_WORK INSTRUCTION:_
Reproduce verbatim the final portion of the material below, from the line containing "1005x438 pixels." through its last line, and nothing else.

↓↓↓

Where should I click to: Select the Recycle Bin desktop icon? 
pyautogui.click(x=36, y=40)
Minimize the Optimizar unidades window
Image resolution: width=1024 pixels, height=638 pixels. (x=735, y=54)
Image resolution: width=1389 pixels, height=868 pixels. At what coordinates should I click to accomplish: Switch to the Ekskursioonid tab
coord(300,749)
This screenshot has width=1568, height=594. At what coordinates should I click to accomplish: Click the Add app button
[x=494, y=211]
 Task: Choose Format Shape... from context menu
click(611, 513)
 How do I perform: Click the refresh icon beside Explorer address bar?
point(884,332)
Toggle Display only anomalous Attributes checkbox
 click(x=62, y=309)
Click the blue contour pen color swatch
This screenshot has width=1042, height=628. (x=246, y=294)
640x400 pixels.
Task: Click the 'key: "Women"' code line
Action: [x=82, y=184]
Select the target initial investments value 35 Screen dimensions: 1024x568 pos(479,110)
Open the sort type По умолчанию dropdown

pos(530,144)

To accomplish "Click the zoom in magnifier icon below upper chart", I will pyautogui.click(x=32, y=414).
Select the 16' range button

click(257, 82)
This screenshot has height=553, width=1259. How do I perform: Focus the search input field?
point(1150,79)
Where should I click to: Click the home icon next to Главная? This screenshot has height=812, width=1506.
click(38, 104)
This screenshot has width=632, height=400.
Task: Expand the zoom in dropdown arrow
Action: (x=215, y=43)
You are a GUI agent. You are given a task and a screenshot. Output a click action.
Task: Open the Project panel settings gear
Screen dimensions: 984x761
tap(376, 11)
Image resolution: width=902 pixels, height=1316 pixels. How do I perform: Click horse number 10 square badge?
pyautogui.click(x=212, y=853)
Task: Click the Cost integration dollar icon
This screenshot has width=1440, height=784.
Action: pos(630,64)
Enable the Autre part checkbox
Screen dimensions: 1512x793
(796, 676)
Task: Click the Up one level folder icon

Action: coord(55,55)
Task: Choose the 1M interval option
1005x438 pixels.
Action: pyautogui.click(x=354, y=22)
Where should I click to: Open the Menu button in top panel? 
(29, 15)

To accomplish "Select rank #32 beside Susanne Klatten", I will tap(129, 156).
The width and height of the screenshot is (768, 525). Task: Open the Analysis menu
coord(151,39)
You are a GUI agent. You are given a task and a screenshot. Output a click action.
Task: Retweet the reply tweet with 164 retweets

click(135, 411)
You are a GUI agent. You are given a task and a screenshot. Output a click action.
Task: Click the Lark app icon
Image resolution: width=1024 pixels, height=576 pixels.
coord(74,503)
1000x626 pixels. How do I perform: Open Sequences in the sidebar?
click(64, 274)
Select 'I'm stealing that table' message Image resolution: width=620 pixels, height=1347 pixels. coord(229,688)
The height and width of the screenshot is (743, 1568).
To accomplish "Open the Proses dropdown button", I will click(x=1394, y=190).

↑↑↑

_OUTPUT FOR THIS TASK:_
1005x438 pixels.
Action: pyautogui.click(x=354, y=22)
Where should I click to: Open the Menu button in top panel? 
(29, 15)

To accomplish "Select rank #32 beside Susanne Klatten", I will tap(129, 156).
The width and height of the screenshot is (768, 525). Task: Open the Analysis menu
coord(151,39)
You are a GUI agent. You are given a task and a screenshot. Output a click action.
Task: Retweet the reply tweet with 164 retweets

click(135, 411)
You are a GUI agent. You are given a task and a screenshot. Output a click action.
Task: Click the Lark app icon
Image resolution: width=1024 pixels, height=576 pixels.
coord(74,503)
1000x626 pixels. How do I perform: Open Sequences in the sidebar?
click(64, 274)
Select 'I'm stealing that table' message Image resolution: width=620 pixels, height=1347 pixels. coord(229,688)
The height and width of the screenshot is (743, 1568).
To accomplish "Open the Proses dropdown button", I will click(x=1394, y=190).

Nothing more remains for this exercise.